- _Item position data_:
▼▼▼

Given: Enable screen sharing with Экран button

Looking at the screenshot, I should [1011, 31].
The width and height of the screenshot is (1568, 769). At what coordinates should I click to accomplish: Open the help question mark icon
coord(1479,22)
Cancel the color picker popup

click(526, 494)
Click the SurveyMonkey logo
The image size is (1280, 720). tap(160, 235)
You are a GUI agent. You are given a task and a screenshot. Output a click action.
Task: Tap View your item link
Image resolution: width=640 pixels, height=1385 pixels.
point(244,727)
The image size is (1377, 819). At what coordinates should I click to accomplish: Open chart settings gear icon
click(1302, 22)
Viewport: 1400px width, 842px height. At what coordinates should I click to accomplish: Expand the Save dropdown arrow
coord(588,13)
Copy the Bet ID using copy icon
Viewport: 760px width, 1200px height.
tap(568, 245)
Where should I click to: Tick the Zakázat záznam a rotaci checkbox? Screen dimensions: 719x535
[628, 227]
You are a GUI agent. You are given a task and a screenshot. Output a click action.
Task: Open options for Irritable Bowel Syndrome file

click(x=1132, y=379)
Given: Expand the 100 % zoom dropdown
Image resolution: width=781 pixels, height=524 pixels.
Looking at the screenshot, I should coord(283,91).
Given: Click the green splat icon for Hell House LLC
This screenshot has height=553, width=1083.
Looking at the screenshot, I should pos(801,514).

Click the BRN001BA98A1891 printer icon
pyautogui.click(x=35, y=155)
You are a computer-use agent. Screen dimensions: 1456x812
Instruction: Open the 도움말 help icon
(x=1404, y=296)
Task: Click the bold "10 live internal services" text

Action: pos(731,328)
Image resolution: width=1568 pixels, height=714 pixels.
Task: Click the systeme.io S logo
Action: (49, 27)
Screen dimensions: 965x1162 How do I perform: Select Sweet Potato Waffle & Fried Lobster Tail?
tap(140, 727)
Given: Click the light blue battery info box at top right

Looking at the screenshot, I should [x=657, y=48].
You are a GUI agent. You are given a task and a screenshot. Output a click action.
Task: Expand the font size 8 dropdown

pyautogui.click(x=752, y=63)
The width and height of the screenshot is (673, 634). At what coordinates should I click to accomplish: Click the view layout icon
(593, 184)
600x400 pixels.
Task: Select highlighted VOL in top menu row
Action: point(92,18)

▲▲▲

- _Goal_: Copy out the data word for word, starting with the line that contains "Task: Click the bold" and going on through the final line of the data.

- _Answer to the task_:
Task: Click the bold "10 live internal services" text

Action: pos(731,328)
Image resolution: width=1568 pixels, height=714 pixels.
Task: Click the systeme.io S logo
Action: (49, 27)
Screen dimensions: 965x1162 How do I perform: Select Sweet Potato Waffle & Fried Lobster Tail?
tap(140, 727)
Given: Click the light blue battery info box at top right

Looking at the screenshot, I should [x=657, y=48].
You are a GUI agent. You are given a task and a screenshot. Output a click action.
Task: Expand the font size 8 dropdown

pyautogui.click(x=752, y=63)
The width and height of the screenshot is (673, 634). At what coordinates should I click to accomplish: Click the view layout icon
(593, 184)
600x400 pixels.
Task: Select highlighted VOL in top menu row
Action: point(92,18)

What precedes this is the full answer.